> _TO DO_
How many lines below contain the string "agent"? Reply with the figure and no further words.
+--
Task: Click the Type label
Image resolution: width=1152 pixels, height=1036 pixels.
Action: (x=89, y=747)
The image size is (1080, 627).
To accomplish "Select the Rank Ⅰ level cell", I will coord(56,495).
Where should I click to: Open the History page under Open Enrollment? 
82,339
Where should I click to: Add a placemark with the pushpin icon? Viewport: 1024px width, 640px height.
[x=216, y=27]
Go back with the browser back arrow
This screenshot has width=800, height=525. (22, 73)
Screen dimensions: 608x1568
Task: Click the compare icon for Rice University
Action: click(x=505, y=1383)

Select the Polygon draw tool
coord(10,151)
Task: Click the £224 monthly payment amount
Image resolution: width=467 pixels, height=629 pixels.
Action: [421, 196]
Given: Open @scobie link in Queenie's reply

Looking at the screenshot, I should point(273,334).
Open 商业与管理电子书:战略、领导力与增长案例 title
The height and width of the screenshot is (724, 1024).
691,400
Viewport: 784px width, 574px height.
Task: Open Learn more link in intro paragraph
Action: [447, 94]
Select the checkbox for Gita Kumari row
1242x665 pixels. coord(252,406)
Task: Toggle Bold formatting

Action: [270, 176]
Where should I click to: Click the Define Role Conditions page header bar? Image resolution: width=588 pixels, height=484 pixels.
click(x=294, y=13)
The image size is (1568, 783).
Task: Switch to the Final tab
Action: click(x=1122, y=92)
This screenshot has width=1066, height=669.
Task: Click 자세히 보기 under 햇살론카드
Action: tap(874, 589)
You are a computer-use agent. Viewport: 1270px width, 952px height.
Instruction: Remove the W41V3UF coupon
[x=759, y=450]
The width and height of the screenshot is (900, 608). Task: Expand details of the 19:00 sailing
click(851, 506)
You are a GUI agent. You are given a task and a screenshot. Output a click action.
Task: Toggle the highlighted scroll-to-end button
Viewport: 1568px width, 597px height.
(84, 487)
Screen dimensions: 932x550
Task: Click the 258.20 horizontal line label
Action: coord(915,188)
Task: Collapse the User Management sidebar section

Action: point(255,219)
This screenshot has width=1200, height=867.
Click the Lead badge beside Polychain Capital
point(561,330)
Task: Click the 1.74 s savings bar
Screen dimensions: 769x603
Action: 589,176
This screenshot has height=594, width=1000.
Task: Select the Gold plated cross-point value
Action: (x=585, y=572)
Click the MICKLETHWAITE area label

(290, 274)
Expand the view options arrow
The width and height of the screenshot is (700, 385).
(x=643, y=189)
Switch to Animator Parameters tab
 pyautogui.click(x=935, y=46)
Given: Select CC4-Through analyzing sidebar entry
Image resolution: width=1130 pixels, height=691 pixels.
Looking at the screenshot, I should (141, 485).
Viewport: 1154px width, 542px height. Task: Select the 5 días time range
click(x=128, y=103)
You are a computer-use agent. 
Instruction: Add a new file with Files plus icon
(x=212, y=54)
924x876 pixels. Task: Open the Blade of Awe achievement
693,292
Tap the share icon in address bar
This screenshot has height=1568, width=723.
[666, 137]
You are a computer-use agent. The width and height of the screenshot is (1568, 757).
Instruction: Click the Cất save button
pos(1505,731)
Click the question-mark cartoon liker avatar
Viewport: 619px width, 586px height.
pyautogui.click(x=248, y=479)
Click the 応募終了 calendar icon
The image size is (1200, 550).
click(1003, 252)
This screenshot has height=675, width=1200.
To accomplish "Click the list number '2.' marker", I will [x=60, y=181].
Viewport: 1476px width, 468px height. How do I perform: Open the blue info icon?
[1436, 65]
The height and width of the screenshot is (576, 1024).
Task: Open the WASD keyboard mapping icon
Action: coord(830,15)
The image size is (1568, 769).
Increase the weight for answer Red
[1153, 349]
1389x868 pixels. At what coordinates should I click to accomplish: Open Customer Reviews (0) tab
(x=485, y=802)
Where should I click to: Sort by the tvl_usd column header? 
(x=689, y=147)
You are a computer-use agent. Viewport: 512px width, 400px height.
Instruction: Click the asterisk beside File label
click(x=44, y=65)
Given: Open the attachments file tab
+--
> _ANSWER SECTION_
5